Pick out and copy every line of the records that contains the string "This". Matching is case-sensitive.

* [Supplied records]
## start
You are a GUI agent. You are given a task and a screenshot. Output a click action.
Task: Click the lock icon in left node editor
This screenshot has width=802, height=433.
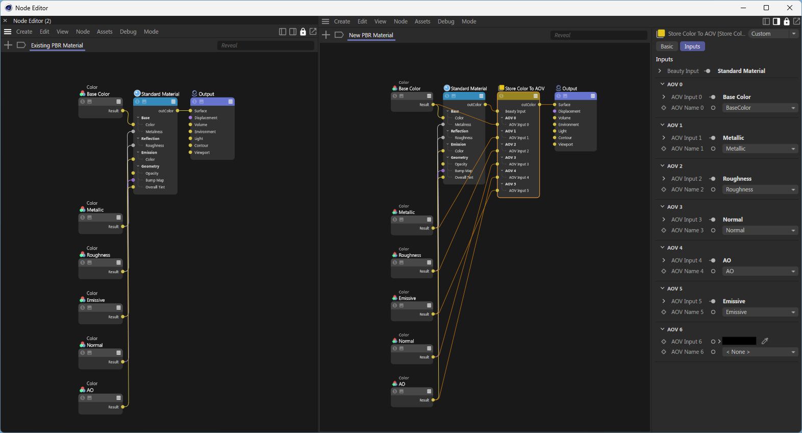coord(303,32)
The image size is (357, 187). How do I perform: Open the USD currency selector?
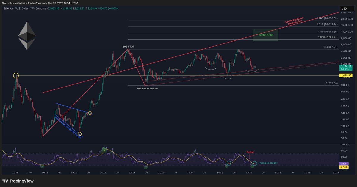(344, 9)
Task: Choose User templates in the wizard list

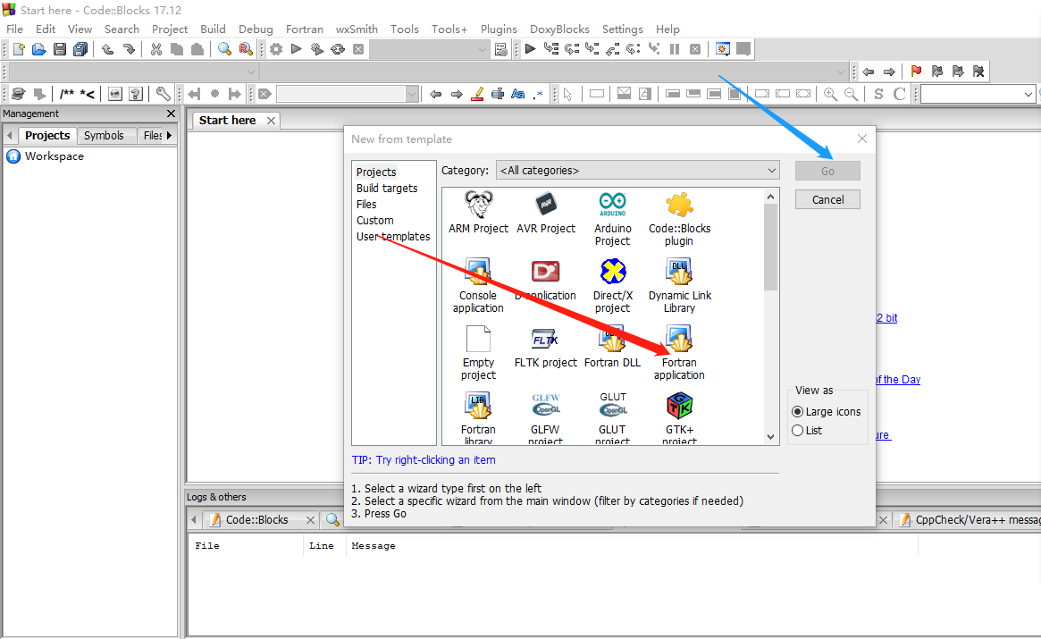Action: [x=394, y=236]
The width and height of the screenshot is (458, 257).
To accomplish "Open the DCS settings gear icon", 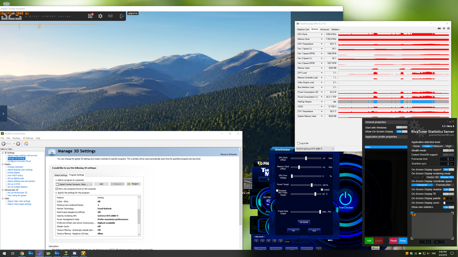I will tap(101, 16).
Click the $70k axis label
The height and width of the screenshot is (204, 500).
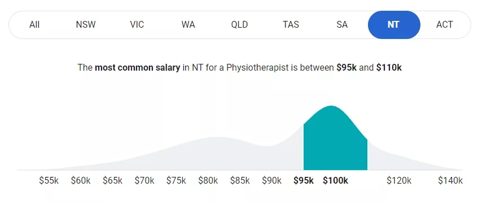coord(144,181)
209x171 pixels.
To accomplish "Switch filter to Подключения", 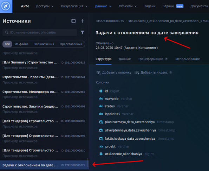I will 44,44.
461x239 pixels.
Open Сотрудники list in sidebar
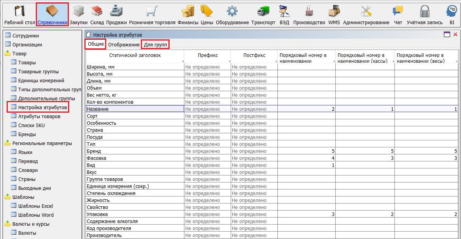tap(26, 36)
## end
## start
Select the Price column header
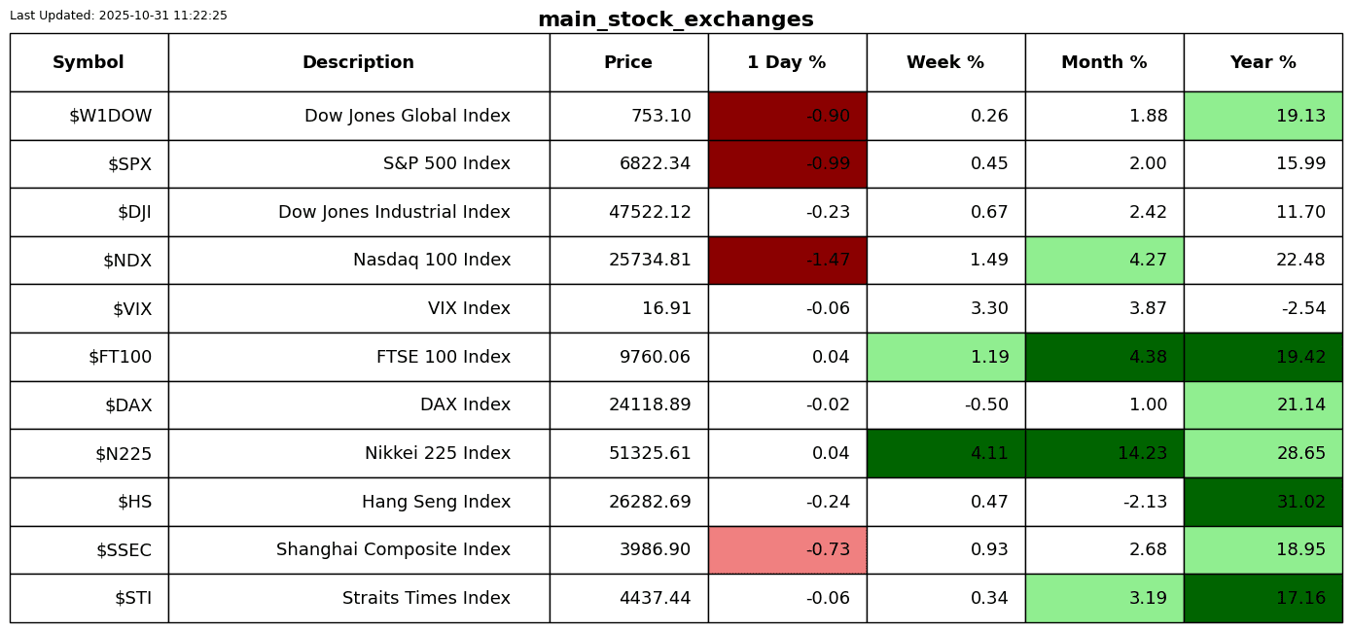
## end
## start
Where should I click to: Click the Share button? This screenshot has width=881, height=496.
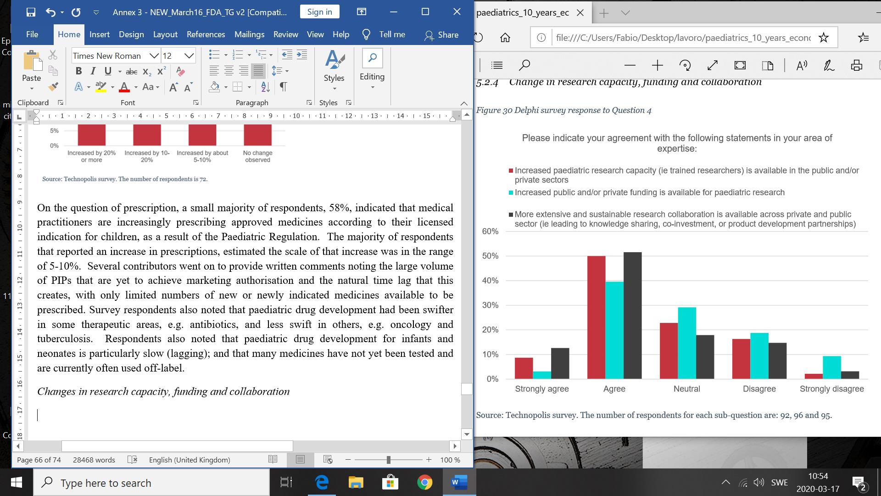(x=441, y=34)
## end
* [Written response]
This screenshot has width=802, height=433.
Where should I click to: Click the Share button? This screenshot has width=881, height=496.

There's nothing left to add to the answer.